CPMI do INSS: relator deve pedir indiciamento de mais de 200 pessoas

Mesmo sem posição do relator do caso no STF, ministro André Mendonça, que não manifestou sobre o pedido de prorrogação feito pelo colegiado, o documento final deverá ser lido, e em outra sessão, no dia 26, quinta-feira, o texto será votado. 
Sessão da CPMI do INSS esvaziada: nem Martha Graeff e nem Rodrigo Assumpção, da Dataprev, compareceram. Foto: Andressa Anholete.

A CPMI do INSS  agendou para quarta-feira, 25, a leitura do relatório do deputado Alfredo Gaspar (União-AL), no qual deverá constar o pedido de indiciamento de mais de 200 pessoas  envolvidas no esquema de fraudes e descontos indevidos em aposentadorias e pensões de beneficiários da autarquia.

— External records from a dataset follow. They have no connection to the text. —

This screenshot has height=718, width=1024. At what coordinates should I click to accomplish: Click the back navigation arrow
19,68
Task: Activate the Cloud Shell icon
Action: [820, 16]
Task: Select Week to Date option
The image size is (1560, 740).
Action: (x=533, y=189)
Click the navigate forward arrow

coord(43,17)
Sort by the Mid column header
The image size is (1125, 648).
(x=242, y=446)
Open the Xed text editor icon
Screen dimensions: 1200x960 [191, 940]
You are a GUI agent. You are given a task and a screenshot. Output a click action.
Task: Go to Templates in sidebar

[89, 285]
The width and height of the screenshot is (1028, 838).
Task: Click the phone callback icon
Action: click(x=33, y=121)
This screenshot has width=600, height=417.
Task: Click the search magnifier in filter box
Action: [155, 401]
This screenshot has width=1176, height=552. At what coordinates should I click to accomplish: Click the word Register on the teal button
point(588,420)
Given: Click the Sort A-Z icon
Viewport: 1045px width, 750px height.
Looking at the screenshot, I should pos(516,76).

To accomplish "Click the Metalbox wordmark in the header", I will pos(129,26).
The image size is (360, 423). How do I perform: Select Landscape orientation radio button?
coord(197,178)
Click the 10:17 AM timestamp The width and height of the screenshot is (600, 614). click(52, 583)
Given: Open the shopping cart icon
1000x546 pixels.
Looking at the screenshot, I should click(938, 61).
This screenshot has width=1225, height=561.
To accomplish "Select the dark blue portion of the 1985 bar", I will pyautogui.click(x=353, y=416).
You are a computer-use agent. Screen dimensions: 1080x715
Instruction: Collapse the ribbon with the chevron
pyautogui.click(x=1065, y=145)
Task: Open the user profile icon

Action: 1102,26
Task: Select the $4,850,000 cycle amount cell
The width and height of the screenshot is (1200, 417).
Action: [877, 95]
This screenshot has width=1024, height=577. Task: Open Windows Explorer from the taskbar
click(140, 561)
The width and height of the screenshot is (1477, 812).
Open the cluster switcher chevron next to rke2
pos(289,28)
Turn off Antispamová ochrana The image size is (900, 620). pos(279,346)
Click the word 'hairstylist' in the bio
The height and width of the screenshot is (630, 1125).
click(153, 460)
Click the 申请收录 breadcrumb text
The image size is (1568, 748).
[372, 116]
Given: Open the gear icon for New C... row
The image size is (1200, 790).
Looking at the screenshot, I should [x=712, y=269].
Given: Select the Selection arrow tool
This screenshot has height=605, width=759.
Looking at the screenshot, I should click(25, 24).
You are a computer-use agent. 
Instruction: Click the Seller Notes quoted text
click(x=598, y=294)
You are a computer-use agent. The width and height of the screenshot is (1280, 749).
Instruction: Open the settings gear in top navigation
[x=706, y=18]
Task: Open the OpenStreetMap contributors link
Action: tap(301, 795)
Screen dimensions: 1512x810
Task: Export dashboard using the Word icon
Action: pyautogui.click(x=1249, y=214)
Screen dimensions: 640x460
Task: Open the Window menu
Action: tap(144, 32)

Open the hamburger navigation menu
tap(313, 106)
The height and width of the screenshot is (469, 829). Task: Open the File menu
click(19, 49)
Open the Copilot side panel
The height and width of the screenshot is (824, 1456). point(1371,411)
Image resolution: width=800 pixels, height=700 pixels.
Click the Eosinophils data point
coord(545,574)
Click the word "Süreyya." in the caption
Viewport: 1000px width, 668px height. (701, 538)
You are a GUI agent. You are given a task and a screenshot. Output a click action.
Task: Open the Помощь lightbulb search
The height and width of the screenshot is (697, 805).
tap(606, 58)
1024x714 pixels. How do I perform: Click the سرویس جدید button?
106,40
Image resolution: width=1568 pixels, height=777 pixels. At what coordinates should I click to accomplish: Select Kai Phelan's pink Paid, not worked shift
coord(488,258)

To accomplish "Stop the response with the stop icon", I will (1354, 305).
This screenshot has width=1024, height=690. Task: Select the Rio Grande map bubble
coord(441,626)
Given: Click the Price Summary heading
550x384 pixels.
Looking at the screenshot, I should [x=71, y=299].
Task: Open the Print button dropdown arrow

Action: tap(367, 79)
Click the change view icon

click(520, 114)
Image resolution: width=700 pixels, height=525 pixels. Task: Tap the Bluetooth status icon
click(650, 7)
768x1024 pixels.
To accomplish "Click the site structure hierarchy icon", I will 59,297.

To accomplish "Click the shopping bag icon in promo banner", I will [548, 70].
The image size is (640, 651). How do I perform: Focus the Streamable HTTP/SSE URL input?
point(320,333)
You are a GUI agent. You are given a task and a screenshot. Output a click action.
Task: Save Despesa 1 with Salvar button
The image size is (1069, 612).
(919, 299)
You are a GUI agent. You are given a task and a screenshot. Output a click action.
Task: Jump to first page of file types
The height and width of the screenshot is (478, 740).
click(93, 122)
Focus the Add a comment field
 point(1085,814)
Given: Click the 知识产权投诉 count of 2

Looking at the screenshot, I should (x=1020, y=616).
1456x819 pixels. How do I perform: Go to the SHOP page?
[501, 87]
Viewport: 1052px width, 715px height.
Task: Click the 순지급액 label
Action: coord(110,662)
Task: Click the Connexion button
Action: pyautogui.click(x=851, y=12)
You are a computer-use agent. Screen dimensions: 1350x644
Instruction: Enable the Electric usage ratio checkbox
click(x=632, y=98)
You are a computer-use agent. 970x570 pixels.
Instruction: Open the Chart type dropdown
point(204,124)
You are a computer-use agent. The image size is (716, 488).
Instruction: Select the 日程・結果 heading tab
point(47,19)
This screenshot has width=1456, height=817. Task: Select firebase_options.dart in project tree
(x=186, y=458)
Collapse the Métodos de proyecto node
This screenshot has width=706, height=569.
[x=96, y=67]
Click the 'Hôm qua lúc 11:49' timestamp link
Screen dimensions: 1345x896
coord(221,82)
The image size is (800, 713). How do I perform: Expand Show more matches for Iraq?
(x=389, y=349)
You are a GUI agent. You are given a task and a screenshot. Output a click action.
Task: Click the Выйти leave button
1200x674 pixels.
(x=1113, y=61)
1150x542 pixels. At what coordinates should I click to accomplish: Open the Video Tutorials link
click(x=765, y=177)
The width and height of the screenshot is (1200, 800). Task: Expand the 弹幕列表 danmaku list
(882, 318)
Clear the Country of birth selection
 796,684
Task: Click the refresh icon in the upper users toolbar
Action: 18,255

Mesmo sem posição do relator do caso no STF, ministro André Mendonça, que não manifestou sobre o pedido de prorrogação feito pelo colegiado, o documento final deverá ser lido, e em outra sessão, no dia 26, quinta-feira, o texto será votado.

A base governista articular a apresentação de um relatório paralelo ao do relator. O entendimento entre a oposição e parlamentares do governo para aprovação do texto final é dificultado pela intenção do relator d incluir o filho mais velho do presidente Fábio Luís Lula da Silva entre os indiciados.

A relação de Lulinha com o lobista Antônio Camilo Antunes, o Careca do INSS, justifica o indiciamento, diz o relator. A mais recente informação sobre Lulinha foi publicada no site Metrópoles nesta segunda-feira, 23, com exclusividade.

Ele teria viajado à Noruega e à Finlândia em janeiro de 2025 para ver a aurora boreal com sua família, com todas as despesas pagas pela lobista Roberta Luchsinger, tendo se hospedado em hotel com diária de R$ 37 mil. Roberta recebia em sua conta dinheiro do Careca do INSS, e segundo o ex-sócio do lobista mesada de R$ 300 mil era repassada ao “filho do rapaz” por meio dela. Investigadores suspeitam ser Lulinha o beneficiário.  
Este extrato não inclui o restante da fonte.